USS Kentucky (BB-6), a Kearsarge-class battleship,
was launched on 24 March 1898 by Newport News Shipbuilding &
Dry Dock Company of Newport News, Virginia sponsored by Miss Christine
Bradley, daughter of Governor William Bradley of Kentucky, and
commissioned on 16 May 1900 with Captain Colby M. Chester in command.
After fitting out in New York Navy Yard during the summer, Kentucky
sailed on 26 October 1900 for the Far East via Gibraltar and the Suez
Canal. She joined the other American ships on the Asiatic Station at
Manila February 1901 and six days later sailed for Hong Kong where she
became flagship of the Southern Squadron under Rear Admiral Louis
Kempff 23 March. Throughout the following year the battleship led her
squadron as it watched over American interest in the Far East, visiting
principal ports of China and Japan including Chefoo, Taku, Nanking,
Woosung, Hong Kong, Amoy, Nagasaki, Kobe, and Yokohama.
Rear Admiral Frank F. Wildes also selected Kentucky as his flagship
upon relieving Admiral Kempff on 1 March 1902, but he transferred his
flag to Rainbow on 7 April. Rear Admiral Robely D. Evans, Commander in
Chief, Asiatic Fleet, chose Kentucky as his flagship at Yokohama on 4
November; and he continued to direct American naval operations in the
Far East from her until she sailed from Manila for home on 13 March
1904. After retracing her steps through the Suez Canal and the Strait
of Gibraltar she arrived New York City on 23 May.
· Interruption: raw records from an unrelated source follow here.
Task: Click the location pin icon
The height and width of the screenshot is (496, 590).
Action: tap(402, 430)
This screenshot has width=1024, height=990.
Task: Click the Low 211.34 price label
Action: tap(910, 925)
Upon completing overhaul in New York Navy Yard on 26 October, Kentucky
devoted the following year for tactics and maneuvers off the Atlantic
coast with the North Atlantic Fleet. The battleship joined the welcome
of the British Squadron at Annapolis, Maryland, and New York City in
the fall of 1905 and then cruised along the eastern seaboard until 23
September 1906. On that day off Provincetown, she embarked Marines from
Maine, Missouri, and Kearsarge and landed them at Havana, Cuba, 1
October to protect American interests and property during the Cuban
insurrection. She stood by to support forces ashore until 9 October
before resuming battle practice and tactics in the North Atlantic.
She remained there until decommissioning on 29
May 1920. Kentucky
was sold to Dravo Construction Company, Pittsburgh, Pennsylvania, for
scrapping on 23 January 1924 in compliance with U.S. commitments under
the Washington Naval Treaty.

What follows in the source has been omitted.